I am not a dr. but I think the shortness of breath is because your heart is not pumping the oxygenated blood efficiently. My sister also had shortness of breath and I don’t think her lungs were ever a problem. My husband, of course, is a whole different story.
I will keep you in my prayers and will share more information if you like since we are a few steps ahead of you in the process.
Thank you, lotsofquests. My pulsoximeter readings are 97 percent, so I thought I was getting good oxygenated blood. We’ll see what the doctor says Monday. Prayers for you and your husband as well.
I was born with a bicuspid valve and had my aortic valve replaced 7 years ago at age 57. The surgery was not as horrible as I feared, but it’s a very serious surgery with a substantial recovery period (I was out of work for 11 weeks; could not drive for 6, which at first is because of drugs/weakness but then because they don’t want you hit in the chest by the airbag if there’s an accident, so you’re instructed to ride in the back seat for 6 weeks postsurgery.) Depending upon where you live and access to a major medical center, you might want to travel for your surgery. I had mine at the Cleveland Clinic and it was an amazing experience.

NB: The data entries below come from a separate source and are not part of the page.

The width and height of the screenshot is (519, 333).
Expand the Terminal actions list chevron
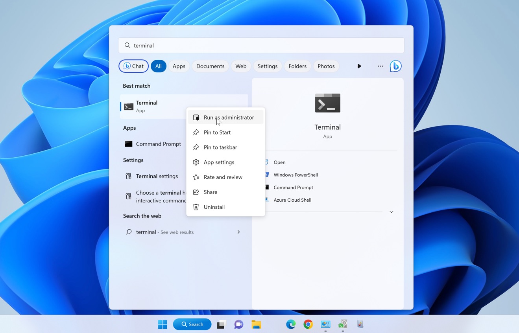coord(391,212)
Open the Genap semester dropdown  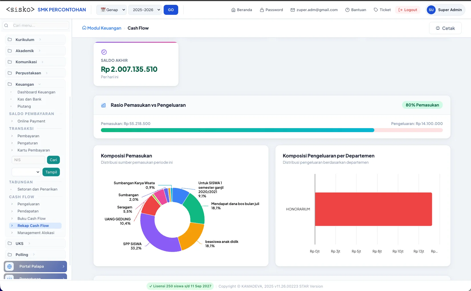coord(112,10)
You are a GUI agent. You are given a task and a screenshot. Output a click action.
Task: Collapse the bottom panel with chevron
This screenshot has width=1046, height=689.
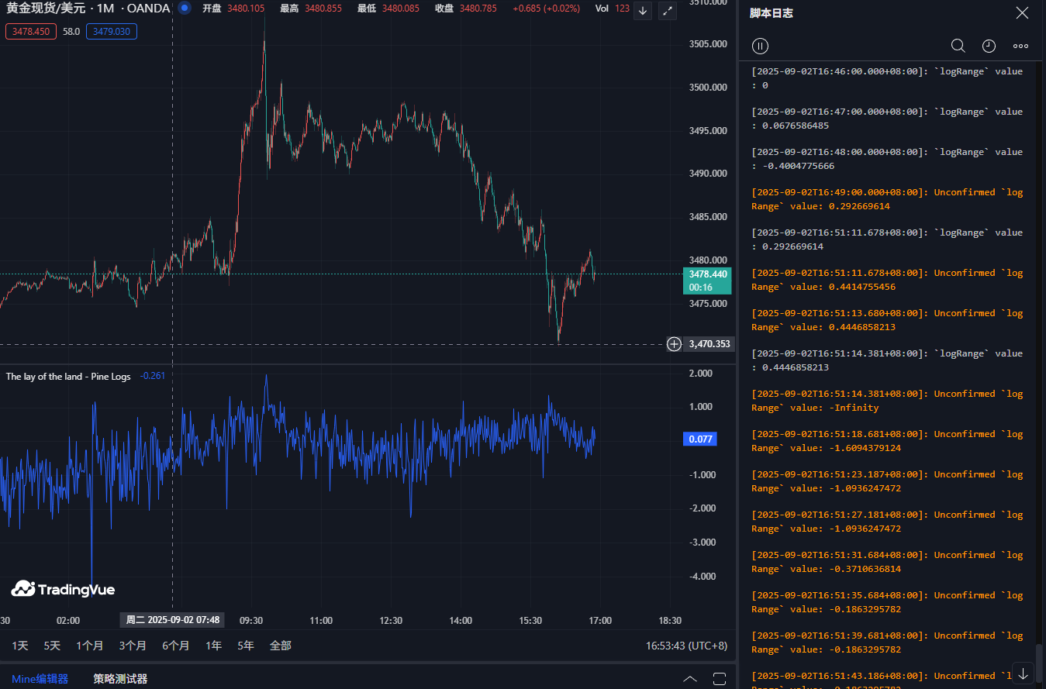(689, 679)
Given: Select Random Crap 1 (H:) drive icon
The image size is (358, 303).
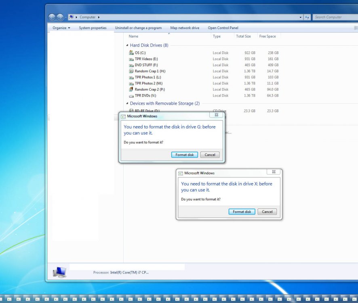Looking at the screenshot, I should tap(131, 71).
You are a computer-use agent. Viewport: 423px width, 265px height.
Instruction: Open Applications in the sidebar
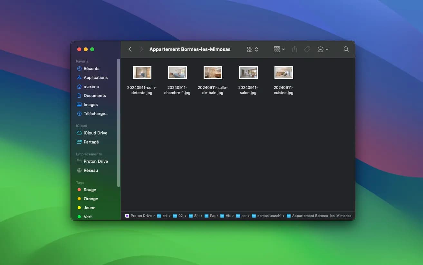pyautogui.click(x=95, y=77)
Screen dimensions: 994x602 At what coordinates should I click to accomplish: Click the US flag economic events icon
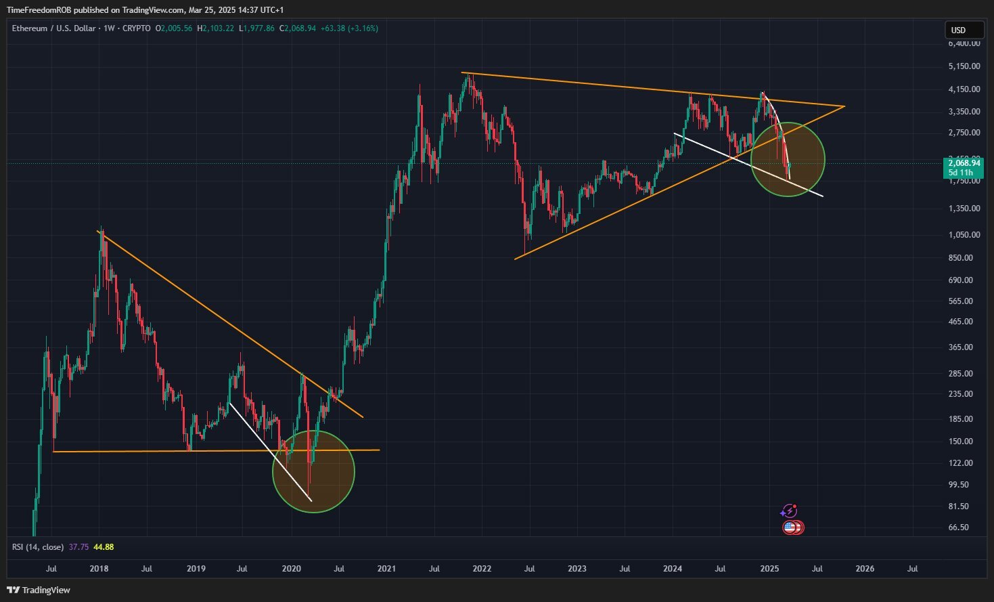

My cardiologist told me that it’s the place he’d have heart surgery if he needed it. But there are a number of excellent places around the country where you will get the most up-to-date treatment. (For example, if I had my surgery at our local hospital, they would have opened my entire rib cage; my incision at CCF was 4 inches.)
I will PM you.
89 year old mother in law recently diagnosed with leaky valve ( don’t know which one) she is also resisting going to a cardiologist as recommended by family dr after having echo done).
Wish you success with your options @montegut.
Open heart surgery isn’t always necessary. Inquire about whether transcatheter aortic valve replacement (TAVR) is an option. It isn’t done everywhere, so you might have to go to another hospital.
Depending on where you live, there are a number of excellent cardiac places. I know I’ve heard of HI folks traveling to Stanford and Cleveland Clinic for their cardiac issues and surgeries. Even our local hospital does quite a few cardiac procedures and surgeries.
TAVR is only an option for those not able to withstand regular surgery and have decreased quality of life. SouthJersey, this option is one reason your MIL should get to a cardiologist.
Monegut, I’m sorry you are faced with this. Cardiac issues can be like that, one visit and suddenly life as you know it is massively changed with a new diagnosis. It is overwhelming to contemplate at this point, but there is the promise of increased exercise tolerance with recovery as a motivator. Hugs.